Wednesday 7 March 2007

I need professional help

I am ok, you're ok, we're all ok.

I've spent all of Friday to Monday on an arduous journey of self development. I was forced to make eye contact, share, hold hands, give, receive and hug. To be intimate, but not carnal with a room for of strangers. Strangers who all turned out to be ex-alcoholics, drug-users, divorcees and abandoned by their parents.

I’d been told by my mother to go on a course called “Essence". She had been strongly recommended it and thought I'd be a more confident person for it. Despite the fact she is 75% responsible for my lack of self esteem, I thought I'd go. I could do with finding my inner voice, despite that sometimes my outer voice seems quite noisy. Hopefully I would be able to listen to myself and stop being so indecisive and, at the very least I’d be able to order a drink at a bar, without being wrecked with doubt. Of course there was always the chance this was a brain washing cult. My fears weren’t alleviated by finding an entry about the “Church of the Living Essence” on Wikipedia. I expected to come out and to have signed away all prospective earnings to Essence.

You didn't talk on this course, you "shared" and people were "sharing" a hell of a lot more than I expected. Within two hours there were revelations, there were tears and there were problems so serious, mine felt as insignificant as someone passing wind in a sewage treatment farm. This wasn't just self development, I was in some kind of group therapy.

By the end of day one, they were doing family constellations. I sat their in disbelief as they unfolded in front of me. It felt so unreal. Menis who facilitated the seminar, a millionaire psychchologist Jerry Springer character if you will, would ask a member of the course who came forward as having relationship issues, to pick representatives of their family from the room. These representatives would be positioned how the individual viewed them in the picture of their family in their mind. They stayed in position, spoke about how they feel and were then allowed to move around. Family conflicts, tensions and feelings would come to light by watching a mini role-play of their family. Menis made the acting family members say words such as “Part of me died without you” and “I am sorry, I had no choice I had to leave”. Usually it all ended in a huge tearful group hug. People picked as representatives were crying as they acted out the mini drama, strangely people watching were also crying. One guy couldn’t cry but burped instead, the guy playing his dad also burped in sympathy.

It was all very strange, I prayed and looked down every time someone went to the front of the group that I wouldn’t be picked. She chose me. I played the girl with the issues in her family drama. I suspect she picked me as she sensed and identified with my North London Jewishness. I said what I felt. My ‘mum’ cried, I hugged her, not in character but because I wanted to stop her crying. It was strange I felt disconnected but I said what I felt. I felt like a fraud and a bad representative but I tried my best to identify with the situation.

That summed up my whole experience. I felt uncomfortable but I threw myself into it. I tried my best to get the most out of it whilst I was there. I even joined in the group hug which was a way to interact with people on the course we hadn’t yet spoken to. I managed to hug 40 people in 5 minutes, in a hug construction line. I refused to touch the creepy guy though, he had to just settle for eye contact. We were told not to be offended if a person did not chose to hug us as it was “their problem not ours” , but it's not true, it was all him him him (the curly haired 70s kids tv presenter freak). Funny that our group hug feel good session happened just before we talked about payment.

I joined in a massive chain shoulder massage. Also I got the chance to regress (pretend) to be a 5 year old and ask my parents for anything I wanted. I asked them to seek therapy. The whole exercise gave me a headache which went as soon as we stopped – hurrah my parent issues affected me after all. I didn’t feel so left out of the group. At one point I had to walk around the room and tell people "I see your essence is...". Only, I really didn't know what everyone's essence was, I wasn't even sure what they meant by 'essence', which was bad research given the name of the course. I had to make stuff up to a few people and I felt like a bit of a sham. I received some lovely compliments, promptly forgotten.

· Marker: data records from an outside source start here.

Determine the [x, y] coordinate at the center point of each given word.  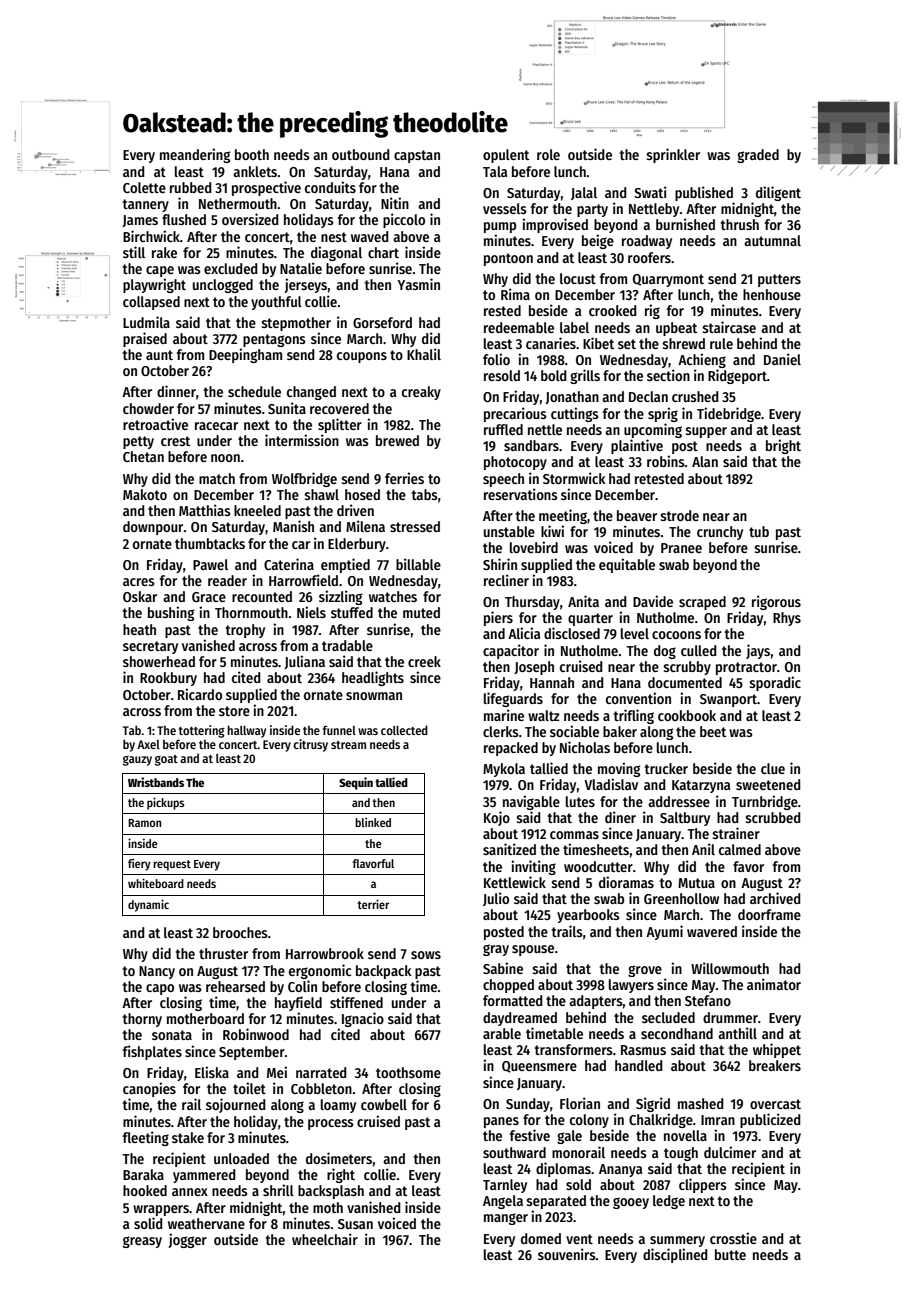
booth [252, 154]
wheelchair [325, 1239]
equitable [627, 565]
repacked [511, 749]
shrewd [684, 343]
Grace [209, 597]
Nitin [395, 203]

However some of those positive comments I received actually unintentionally reinforced a few negative feelings about myself.

When I arrived home, I found an email from my US friend that said my long distance boyfriend had been imprisoned in jail. Worried at first, it turned out it was for writing with a marker 'r0ck is king' on a New York subway poster. My boyfriend later remarked that both our experiences stuck with a bunch of strangers were comparable. The boyfriend told me about one guy that night who was arrested because he took up two seats on the subway. I am now terrified to visit, should I be arrested.

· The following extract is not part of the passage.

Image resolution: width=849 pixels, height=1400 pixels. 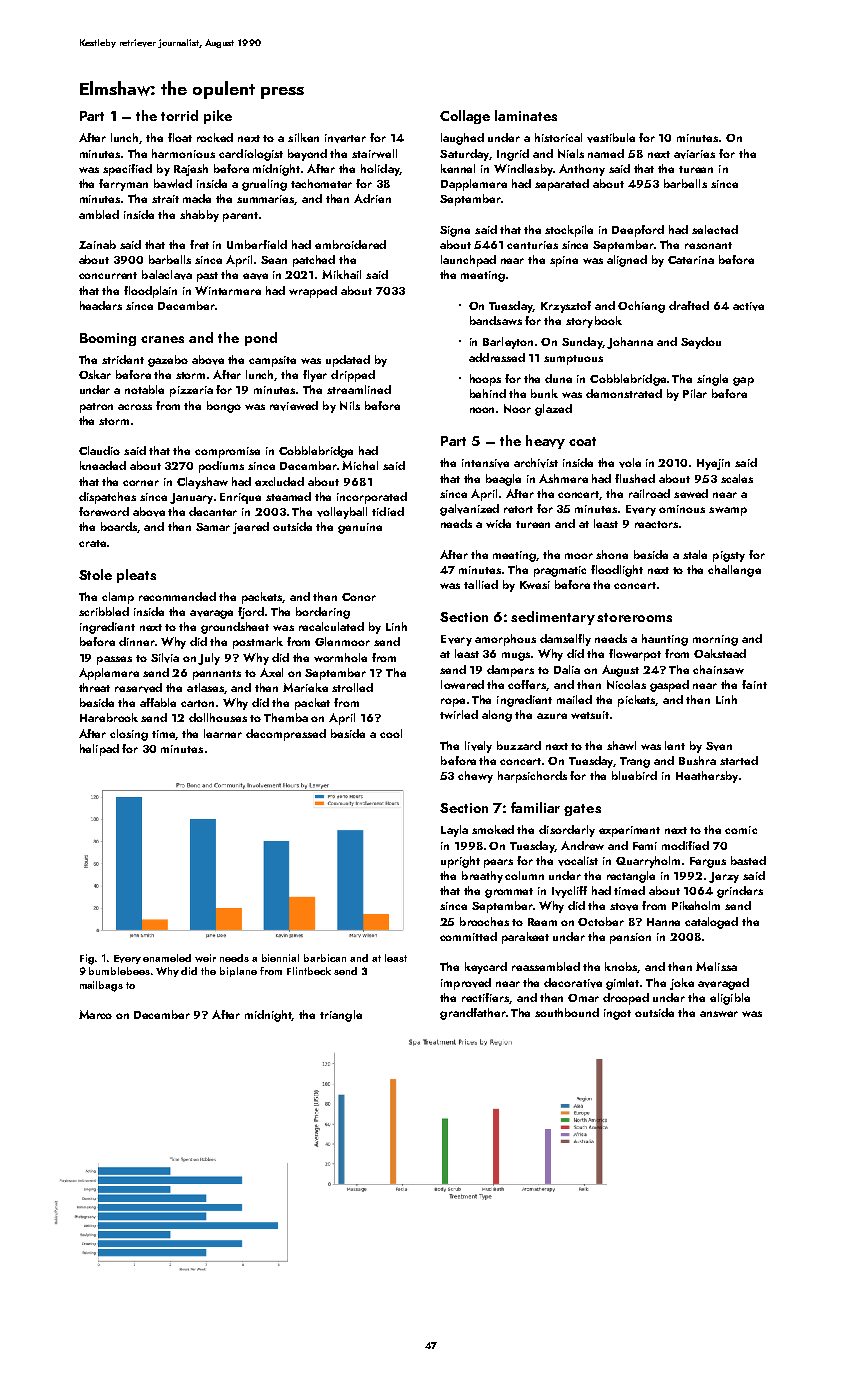 I want to click on Dalia, so click(x=567, y=669).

All in all, my experience was mixed, I heard some lovely compliments about myself in our mass group complement orgy, but I felt I didn't really connect with it all. I wanted to try and make it work and to use some of the positive psychology techniques in real life but I am not sure I will. I took some numbers, a few took mine but I seriously doubt I will hear from them.

Am I brainwashed? Well unfortunately I have no money to give. There's still time, I will join the e-group and Menis holds a summer party.

Mum rang me today and apparently I signed up to the wrong course.

1 comment:

curlew said...

Oh Zara, this is hilarious (sorry). Your confidence should be strengthened just because you got through it. Group hugs! Shoulder massage chains! Menis! Unbelievable.